In the solo game you start with a basic set of spells, and earn new ones as you go along. In multiplayer mode you have access to all the spells and creatures of the god you choose to ally with, but the more powerful spells use up more mana, so you must use them with discretion. Most of the time you will be using magic to summon creatures to join your army, and then to heal or protect them as they attack their foes.

To summon creatures you have to spend the other resource of the game: souls. Each creature takes a minimum of one soul to summon, and some may take as many as three. Souls are indestructible, but they can fall into enemy hands and thus must be protected at all costs. To win you must be effective at harvesting (converting) enemy souls as well as grabbing your own before another wizard gets them; as there is a fixed number of them available to everyone, you can effectively “starve out” an opponent and leave them with no way to summon an army by converting all of his or her souls.

In a nod to RPG-style gaming, each of your creatures gains in experience and abilities as they kill opponents, so it is in your best interest to keep them alive rather than just sending an endless stream of minions to die.

The Engine
The game itself uses a true 3D engine with a remarkable level of visual detail. With a complex “level of detail” algorithm the engine is able to display vast terrain distances and numerous animated units onscreen in realtime. Make no mistake, it requires some serious hardware to run with all detail levels on, but visual splendor such as this doesn’t come for free.

While Bungie’s tactical strategy game Myth was a definite success, many reviewers and players found the camera controls difficult to master and a little too abstract. Sacrifice’s answer to this dilemma is to tie the camera to a single figure on the battlefield: your wizard. While you can pan around and zoom in and out, the camera is always locked on this all-important figure. Though you lose the tactical advantage of being able to glide over the battlefield and spy out your opponents, the fixed viewpoint guarantees you will always be in the middle of the action.

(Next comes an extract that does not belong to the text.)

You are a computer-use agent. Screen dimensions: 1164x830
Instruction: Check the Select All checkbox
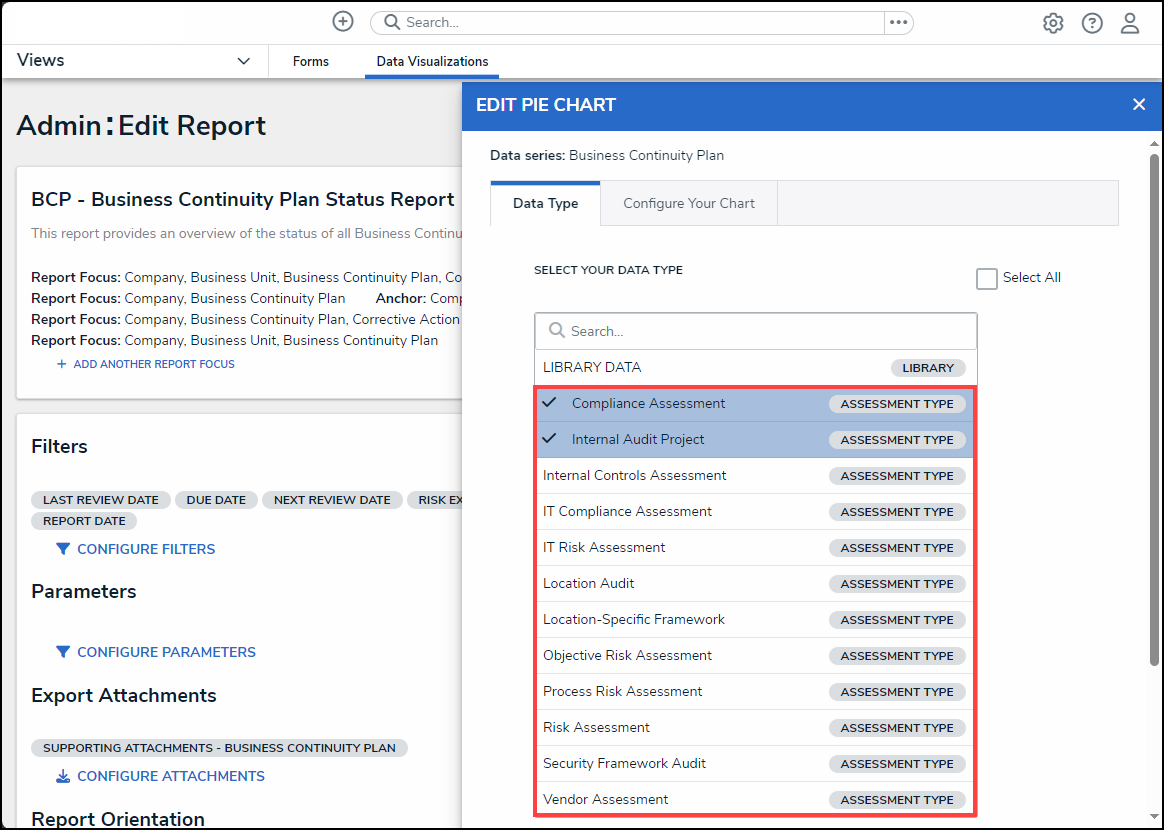987,279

The 3D engine itself is chock full of features – true-3D structures and characters abound, as well as projected shadows, weather effects, animated skies and plenty of transparency and special effects. The game landscape itself can be deformed and changed, and a battle leaves noticeable scars and blood on the ground. Though this title was begun in 1999 and released in 2000, few 2001 (and 2002) titles come close in the visuals department. It is as if Salvador Dali and H.R. Giger got together and played around with 3D Studio Max for a few weeks with a cooler full of Bass Ale between them.